Posted June. 05, 2019 07:45,   

Updated June. 05, 2019 07:45

한국어

“Masnavi,” an extensive poem by 13th century Persian poet Jalal al-Din Muhammad Balkhi also known as Rumi, has a wide range of readership than poems by beloved U.S. poets such as Walt Whitman and Robert Lee Frost. The poem has been the all-time bestseller. The popularity of Rumi’s poem comes from the wisdom, love and consolation that it delivers to the readers. Here is a story illustrated in the Book III of Masnavi.

A desperate man cries out Allah all night long being deeply driven into intolerable pain and sorrow. A devil says beside him, “Stop crying. It is no use of shouting in agony for so long. No one will answer to salvage your life up from the skies.” Being discouraged, he lowers his head, thinking the devil got it right.

Then, an angel appears with a message of Allah in her hands. She says that Allah has already listened and responded to his prayer. Here is a thing. The moment the man asks for help from Allah in desperation, Allah already comes into his mind. His painful yelling reaches Allah. The prayer per se is a response. Shouting out Allah is no different from getting an answer. The message says that Allah responds to us as he is not far away from humans and he never leaves us no matter how sorrowful or hurtful our life gets. It is a message that there is no reason to be left in despair because god is always here and now to console us.

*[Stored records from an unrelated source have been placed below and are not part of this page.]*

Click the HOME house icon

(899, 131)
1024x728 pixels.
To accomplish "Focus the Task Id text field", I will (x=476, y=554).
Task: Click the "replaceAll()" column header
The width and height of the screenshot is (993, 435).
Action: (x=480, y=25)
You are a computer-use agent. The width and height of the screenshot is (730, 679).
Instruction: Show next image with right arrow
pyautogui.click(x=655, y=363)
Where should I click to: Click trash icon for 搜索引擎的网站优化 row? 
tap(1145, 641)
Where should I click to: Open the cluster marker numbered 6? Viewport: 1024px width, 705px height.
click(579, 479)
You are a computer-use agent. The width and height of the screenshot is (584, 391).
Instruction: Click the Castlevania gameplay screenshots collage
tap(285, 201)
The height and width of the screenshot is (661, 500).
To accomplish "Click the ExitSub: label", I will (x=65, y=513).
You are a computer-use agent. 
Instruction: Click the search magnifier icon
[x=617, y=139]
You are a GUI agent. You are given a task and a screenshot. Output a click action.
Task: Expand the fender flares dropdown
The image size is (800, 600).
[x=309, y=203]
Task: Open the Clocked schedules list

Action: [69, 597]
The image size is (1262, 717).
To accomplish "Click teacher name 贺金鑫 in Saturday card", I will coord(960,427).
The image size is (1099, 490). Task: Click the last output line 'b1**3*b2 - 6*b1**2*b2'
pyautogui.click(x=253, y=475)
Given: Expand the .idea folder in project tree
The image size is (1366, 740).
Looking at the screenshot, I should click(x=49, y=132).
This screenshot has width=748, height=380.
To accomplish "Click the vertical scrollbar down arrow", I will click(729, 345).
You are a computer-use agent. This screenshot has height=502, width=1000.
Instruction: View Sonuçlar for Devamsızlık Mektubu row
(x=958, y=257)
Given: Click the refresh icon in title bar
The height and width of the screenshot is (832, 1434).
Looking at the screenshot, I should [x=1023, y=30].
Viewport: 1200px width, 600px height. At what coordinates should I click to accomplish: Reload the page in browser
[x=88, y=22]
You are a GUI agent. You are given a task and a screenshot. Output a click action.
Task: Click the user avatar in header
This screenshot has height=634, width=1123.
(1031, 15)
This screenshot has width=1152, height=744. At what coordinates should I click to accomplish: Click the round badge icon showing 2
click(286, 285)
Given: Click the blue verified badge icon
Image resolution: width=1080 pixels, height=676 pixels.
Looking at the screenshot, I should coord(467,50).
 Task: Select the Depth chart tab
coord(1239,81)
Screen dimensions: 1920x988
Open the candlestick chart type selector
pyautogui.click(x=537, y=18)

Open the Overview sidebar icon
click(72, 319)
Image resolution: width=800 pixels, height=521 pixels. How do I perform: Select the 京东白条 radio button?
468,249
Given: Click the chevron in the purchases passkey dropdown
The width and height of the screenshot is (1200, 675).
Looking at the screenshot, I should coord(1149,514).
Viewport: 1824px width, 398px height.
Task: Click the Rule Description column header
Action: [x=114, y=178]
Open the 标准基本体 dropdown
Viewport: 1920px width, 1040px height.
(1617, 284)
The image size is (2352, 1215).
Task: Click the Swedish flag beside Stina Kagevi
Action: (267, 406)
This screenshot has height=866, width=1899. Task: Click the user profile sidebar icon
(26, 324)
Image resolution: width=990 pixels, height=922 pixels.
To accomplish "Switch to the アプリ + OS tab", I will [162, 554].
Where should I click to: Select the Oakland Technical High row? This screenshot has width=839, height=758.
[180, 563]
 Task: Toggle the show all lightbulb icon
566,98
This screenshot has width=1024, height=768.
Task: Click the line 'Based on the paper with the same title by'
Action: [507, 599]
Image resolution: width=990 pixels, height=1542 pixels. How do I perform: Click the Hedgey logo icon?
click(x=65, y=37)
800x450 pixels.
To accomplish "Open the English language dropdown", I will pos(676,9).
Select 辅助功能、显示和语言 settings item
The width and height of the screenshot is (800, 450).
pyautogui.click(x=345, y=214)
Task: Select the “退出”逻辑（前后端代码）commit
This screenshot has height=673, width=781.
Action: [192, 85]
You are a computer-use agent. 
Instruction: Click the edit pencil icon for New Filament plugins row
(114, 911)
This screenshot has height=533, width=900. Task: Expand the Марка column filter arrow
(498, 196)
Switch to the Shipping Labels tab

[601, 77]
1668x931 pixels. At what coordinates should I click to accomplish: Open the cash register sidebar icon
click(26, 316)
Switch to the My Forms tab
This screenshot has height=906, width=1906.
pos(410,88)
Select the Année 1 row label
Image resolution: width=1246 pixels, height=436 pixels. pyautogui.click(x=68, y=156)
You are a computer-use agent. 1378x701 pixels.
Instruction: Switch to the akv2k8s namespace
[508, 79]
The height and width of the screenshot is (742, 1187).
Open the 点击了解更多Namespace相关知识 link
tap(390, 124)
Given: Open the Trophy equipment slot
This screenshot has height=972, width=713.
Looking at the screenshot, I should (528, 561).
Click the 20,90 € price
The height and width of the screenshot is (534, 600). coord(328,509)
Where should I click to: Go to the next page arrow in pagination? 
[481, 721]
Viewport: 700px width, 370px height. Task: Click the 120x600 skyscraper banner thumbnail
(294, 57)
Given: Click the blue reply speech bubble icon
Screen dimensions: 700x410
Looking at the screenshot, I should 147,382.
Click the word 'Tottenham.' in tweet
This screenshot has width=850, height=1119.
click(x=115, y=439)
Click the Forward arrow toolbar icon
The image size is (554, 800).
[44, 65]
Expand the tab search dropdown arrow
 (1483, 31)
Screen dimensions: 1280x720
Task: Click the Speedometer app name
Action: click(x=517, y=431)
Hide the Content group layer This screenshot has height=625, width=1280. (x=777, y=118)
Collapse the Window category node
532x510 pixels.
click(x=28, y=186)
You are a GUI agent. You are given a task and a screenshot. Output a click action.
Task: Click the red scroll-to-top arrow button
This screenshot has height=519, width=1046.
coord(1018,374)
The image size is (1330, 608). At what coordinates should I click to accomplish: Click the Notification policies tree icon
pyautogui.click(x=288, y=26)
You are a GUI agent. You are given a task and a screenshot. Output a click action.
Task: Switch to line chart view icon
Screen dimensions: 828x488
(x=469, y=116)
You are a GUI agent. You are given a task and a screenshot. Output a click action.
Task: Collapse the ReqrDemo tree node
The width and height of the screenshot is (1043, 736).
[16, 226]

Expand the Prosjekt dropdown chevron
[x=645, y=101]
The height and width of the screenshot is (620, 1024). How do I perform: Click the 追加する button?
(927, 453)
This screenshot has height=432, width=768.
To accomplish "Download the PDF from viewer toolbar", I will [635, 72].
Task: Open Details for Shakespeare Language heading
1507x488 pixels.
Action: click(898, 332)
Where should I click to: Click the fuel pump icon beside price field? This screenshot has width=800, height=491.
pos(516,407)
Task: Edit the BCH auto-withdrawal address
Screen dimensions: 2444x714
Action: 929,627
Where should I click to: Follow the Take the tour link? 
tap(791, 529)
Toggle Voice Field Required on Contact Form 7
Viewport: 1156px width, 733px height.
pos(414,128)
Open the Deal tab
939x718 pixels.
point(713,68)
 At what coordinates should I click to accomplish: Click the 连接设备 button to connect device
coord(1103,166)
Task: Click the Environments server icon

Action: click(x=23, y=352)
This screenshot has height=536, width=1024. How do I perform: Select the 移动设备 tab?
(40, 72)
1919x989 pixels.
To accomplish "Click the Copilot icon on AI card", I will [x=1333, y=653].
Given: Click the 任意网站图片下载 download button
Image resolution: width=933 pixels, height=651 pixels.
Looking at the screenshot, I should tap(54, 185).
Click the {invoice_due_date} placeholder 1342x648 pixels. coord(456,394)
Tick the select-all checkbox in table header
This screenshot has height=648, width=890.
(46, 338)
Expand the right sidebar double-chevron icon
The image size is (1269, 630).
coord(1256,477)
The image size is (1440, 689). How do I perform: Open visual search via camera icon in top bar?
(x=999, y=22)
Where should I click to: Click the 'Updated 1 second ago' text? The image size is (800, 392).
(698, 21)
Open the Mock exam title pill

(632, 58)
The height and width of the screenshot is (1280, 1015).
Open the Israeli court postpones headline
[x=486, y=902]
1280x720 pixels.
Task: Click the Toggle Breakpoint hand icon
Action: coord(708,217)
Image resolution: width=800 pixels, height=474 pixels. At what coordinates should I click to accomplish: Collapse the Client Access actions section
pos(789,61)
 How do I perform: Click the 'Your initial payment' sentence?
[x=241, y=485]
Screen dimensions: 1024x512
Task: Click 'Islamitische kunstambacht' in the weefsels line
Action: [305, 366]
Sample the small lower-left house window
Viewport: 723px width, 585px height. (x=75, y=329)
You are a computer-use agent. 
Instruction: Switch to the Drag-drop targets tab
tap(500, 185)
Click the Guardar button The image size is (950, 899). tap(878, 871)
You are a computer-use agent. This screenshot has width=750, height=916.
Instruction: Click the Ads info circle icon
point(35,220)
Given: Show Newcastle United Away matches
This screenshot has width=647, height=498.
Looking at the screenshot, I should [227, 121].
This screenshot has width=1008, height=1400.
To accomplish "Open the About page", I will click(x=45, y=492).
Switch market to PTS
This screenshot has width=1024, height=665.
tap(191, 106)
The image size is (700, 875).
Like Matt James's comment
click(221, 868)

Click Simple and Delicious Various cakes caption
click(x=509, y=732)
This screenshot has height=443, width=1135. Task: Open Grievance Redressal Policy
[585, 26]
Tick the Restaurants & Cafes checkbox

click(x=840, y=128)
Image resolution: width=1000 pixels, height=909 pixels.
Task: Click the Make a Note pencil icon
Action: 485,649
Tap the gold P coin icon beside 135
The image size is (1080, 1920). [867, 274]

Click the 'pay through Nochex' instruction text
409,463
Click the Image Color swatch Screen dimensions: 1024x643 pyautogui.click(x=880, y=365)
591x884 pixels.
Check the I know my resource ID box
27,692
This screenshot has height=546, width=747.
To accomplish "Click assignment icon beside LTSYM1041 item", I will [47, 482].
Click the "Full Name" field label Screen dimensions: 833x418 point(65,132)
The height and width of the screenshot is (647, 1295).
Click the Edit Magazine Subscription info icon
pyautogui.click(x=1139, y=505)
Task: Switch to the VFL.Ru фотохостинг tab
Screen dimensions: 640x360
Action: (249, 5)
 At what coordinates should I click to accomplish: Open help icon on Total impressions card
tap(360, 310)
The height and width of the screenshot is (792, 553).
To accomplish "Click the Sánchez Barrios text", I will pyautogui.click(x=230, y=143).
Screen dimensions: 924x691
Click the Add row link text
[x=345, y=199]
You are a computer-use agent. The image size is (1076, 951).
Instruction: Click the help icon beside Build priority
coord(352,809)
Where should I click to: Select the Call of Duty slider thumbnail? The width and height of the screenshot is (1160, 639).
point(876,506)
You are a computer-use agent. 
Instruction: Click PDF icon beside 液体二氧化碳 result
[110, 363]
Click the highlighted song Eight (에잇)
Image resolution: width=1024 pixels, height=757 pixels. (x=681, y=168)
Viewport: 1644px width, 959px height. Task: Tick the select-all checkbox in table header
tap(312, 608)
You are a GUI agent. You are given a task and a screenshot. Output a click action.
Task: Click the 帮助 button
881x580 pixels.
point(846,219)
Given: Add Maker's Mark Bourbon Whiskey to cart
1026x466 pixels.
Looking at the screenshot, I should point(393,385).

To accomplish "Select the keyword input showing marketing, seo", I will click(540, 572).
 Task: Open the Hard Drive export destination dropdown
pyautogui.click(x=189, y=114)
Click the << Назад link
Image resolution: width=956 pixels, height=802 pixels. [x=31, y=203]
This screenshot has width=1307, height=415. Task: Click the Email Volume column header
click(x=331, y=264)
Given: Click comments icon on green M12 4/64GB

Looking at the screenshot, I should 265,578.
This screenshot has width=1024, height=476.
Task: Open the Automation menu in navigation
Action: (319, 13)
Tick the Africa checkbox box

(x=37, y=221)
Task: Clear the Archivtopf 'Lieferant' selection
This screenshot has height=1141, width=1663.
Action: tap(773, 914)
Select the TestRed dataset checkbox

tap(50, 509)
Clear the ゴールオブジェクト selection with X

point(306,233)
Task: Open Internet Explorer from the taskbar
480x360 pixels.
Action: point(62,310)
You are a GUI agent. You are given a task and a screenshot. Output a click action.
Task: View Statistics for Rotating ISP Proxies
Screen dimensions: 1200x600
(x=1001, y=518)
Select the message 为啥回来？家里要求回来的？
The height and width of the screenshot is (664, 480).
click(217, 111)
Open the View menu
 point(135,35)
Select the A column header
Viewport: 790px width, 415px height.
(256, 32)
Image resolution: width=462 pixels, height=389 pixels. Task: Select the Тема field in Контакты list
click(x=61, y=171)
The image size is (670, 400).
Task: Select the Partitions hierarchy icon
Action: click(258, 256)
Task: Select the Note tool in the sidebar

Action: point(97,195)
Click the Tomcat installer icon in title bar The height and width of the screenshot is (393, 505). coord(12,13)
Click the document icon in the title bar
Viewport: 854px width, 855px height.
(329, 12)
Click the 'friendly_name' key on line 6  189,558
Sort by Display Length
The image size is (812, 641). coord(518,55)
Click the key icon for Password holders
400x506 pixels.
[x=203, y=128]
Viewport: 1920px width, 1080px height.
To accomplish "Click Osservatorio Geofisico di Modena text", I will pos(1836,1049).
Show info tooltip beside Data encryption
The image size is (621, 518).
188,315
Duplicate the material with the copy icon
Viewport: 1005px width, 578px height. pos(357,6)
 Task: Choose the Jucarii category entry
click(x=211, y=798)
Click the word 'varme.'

In that sense, Rumi once said that it is better to suffer from pain than to rule the world. He believed that humans in agony have the privilege to call out god, which rulers cannot afford.

His words may sound vague and ironical but they give us some consolation. As a poet and philosopher, Rumi attempted to help us find the light of cure and comfort ironically from the pain itself that brings god to us. That is why his poem resonates with the hearts of today’s people.